Microsoft must make more bold decisions, writes Rob Crossley

You couldn't make it up. Don Mattrick, the Microsoft executive at the very heart of the Xbox One project, is no longer at his chair. He's left for Zynga, arguably one of the most challenged major games companies in the world, and certainly one of the most disliked within the industry.

Don Mattrick was the figurehead of the Xbox One project

The unbelievable development comes weeks after Microsoft's extraordinary volte-face on the underpinning DRM technologies that were supposed to define the Xbox One.

For weeks, Mattrick insisted that the console's digital-native approach was essential, and that the Xbox One always-online requirement could not be undermined by some sudden sweeping policy reversal. He insisted, and insisted, and then he stopped.

Now Mattrick is a former console boss in charge of a company that has nothing to do with consoles. Now, after several billion dollars of investment poured into his dream Microsoft project, he won't be staying to see what happens on release day. Now, five months before global launch, Steve Ballmer is in charge. You couldn't make it up.
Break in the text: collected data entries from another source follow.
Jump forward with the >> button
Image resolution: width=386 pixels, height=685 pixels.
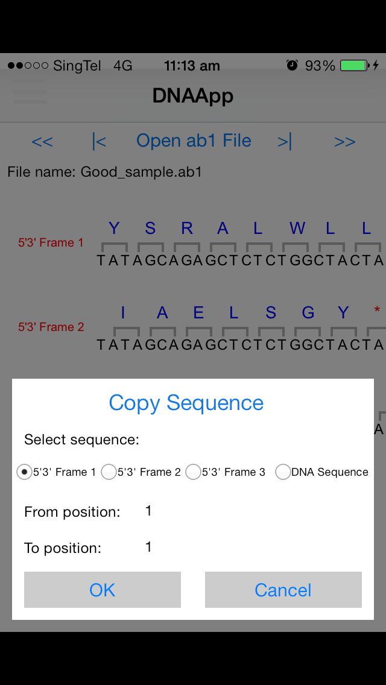point(344,142)
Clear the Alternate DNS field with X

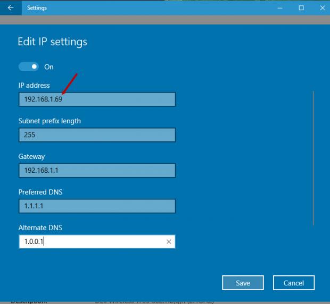click(169, 242)
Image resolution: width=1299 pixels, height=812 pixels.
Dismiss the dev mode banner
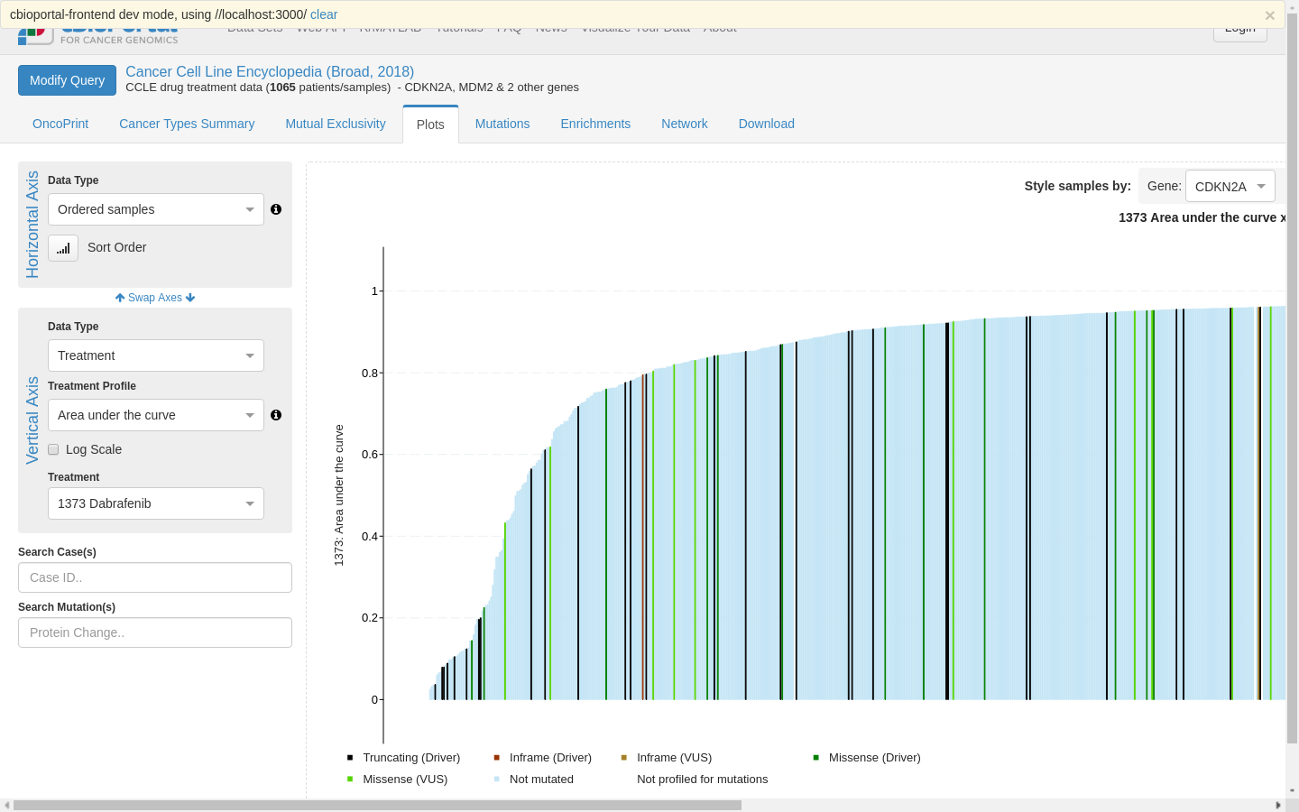pyautogui.click(x=1269, y=14)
The rate and scale of change has been nothing short of astonishing; there is a sense that Microsoft has been given a stabbing wake-up call right at the final moments of the Xbox One project.

It could hardly have happened at a worse time: It's too late in the Xbox One's development cycle to make sweeping, fundamental changes (at least not without burning though an unjustifiably vast amount of money), and yet it's not too late to clearly see where changes need to be made. It's like a football manager making all his substitutions before noticing the goalkeeper has picked up a knock.
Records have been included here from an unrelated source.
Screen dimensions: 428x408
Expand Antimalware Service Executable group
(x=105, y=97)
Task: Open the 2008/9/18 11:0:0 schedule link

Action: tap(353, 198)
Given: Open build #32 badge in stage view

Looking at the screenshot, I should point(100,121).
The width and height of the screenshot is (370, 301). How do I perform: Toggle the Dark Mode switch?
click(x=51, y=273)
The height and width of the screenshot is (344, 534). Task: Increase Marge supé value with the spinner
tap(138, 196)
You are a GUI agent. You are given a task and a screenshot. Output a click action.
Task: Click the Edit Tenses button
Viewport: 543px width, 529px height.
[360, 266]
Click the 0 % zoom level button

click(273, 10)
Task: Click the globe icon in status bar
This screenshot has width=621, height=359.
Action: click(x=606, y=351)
"It's like a football manager making all his substitutions before noticing the goalkeeper has picked up a knock."

The Xbox team currently has few other options other than to publicly play down its problems, and indeed its executives have provided contradictory and utterly indecipherable messages about how its system works, with an undertone of overconfidence that the games market will tolerate this. Quite clearly the opposite has happened, with online polls and pre-order figures telling their own stories.

But despite the shock of Mattrick's exit, it's my opinion that Microsoft in fact needs to go harder and faster with its changes to the Xbox One. The system, as it is, clearly has some appeal within the market. But to realise the console's full potential, Microsoft must wind back further.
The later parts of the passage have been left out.